> _Work task_
Could you write out the line containing "Task: Click the info icon in toolbar" and all the lines below it in the data, exactly, through the final one and nothing else?

> _Recorded information_

◇ ◇ ◇ ◇

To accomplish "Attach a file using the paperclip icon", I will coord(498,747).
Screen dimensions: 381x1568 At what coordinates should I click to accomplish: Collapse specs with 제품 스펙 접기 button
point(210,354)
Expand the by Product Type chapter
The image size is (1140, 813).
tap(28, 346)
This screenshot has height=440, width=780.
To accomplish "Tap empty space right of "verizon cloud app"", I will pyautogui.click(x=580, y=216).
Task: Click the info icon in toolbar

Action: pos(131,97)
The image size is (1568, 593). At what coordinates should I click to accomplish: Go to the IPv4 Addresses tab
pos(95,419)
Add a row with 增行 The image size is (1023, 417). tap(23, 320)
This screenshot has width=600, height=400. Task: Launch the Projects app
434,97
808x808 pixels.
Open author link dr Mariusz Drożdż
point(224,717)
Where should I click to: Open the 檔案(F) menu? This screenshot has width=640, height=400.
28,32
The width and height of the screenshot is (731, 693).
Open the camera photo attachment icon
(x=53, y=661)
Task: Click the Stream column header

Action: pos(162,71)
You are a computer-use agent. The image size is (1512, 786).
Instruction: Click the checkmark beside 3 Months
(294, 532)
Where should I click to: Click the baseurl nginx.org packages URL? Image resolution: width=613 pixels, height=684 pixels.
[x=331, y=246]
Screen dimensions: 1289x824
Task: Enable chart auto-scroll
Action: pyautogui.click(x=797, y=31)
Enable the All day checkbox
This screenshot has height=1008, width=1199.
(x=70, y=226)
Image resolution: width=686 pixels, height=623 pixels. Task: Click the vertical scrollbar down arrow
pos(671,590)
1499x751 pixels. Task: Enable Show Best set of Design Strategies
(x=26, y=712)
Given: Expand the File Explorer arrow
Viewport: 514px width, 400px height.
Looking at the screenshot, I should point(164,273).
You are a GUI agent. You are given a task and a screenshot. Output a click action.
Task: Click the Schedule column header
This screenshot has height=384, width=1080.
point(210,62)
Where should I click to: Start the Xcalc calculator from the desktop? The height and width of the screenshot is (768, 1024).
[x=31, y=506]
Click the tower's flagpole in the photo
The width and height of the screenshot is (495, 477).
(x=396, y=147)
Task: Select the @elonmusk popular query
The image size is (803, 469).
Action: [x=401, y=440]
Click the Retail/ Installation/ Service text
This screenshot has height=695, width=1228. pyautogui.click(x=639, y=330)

◇ ◇ ◇ ◇

> _Solution to the exercise_
Task: Click the info icon in toolbar

Action: pos(131,97)
The image size is (1568, 593). At what coordinates should I click to accomplish: Go to the IPv4 Addresses tab
pos(95,419)
Add a row with 增行 The image size is (1023, 417). tap(23, 320)
This screenshot has width=600, height=400. Task: Launch the Projects app
434,97
808x808 pixels.
Open author link dr Mariusz Drożdż
point(224,717)
Where should I click to: Open the 檔案(F) menu? This screenshot has width=640, height=400.
28,32
The width and height of the screenshot is (731, 693).
Open the camera photo attachment icon
(x=53, y=661)
Task: Click the Stream column header

Action: pos(162,71)
You are a computer-use agent. The image size is (1512, 786).
Instruction: Click the checkmark beside 3 Months
(294, 532)
Where should I click to: Click the baseurl nginx.org packages URL? Image resolution: width=613 pixels, height=684 pixels.
[x=331, y=246]
Screen dimensions: 1289x824
Task: Enable chart auto-scroll
Action: pyautogui.click(x=797, y=31)
Enable the All day checkbox
This screenshot has height=1008, width=1199.
(x=70, y=226)
Image resolution: width=686 pixels, height=623 pixels. Task: Click the vertical scrollbar down arrow
pos(671,590)
1499x751 pixels. Task: Enable Show Best set of Design Strategies
(x=26, y=712)
Given: Expand the File Explorer arrow
Viewport: 514px width, 400px height.
Looking at the screenshot, I should point(164,273).
You are a GUI agent. You are given a task and a screenshot. Output a click action.
Task: Click the Schedule column header
This screenshot has height=384, width=1080.
point(210,62)
Where should I click to: Start the Xcalc calculator from the desktop? The height and width of the screenshot is (768, 1024).
[x=31, y=506]
Click the tower's flagpole in the photo
The width and height of the screenshot is (495, 477).
(x=396, y=147)
Task: Select the @elonmusk popular query
The image size is (803, 469).
Action: [x=401, y=440]
Click the Retail/ Installation/ Service text
This screenshot has height=695, width=1228. pyautogui.click(x=639, y=330)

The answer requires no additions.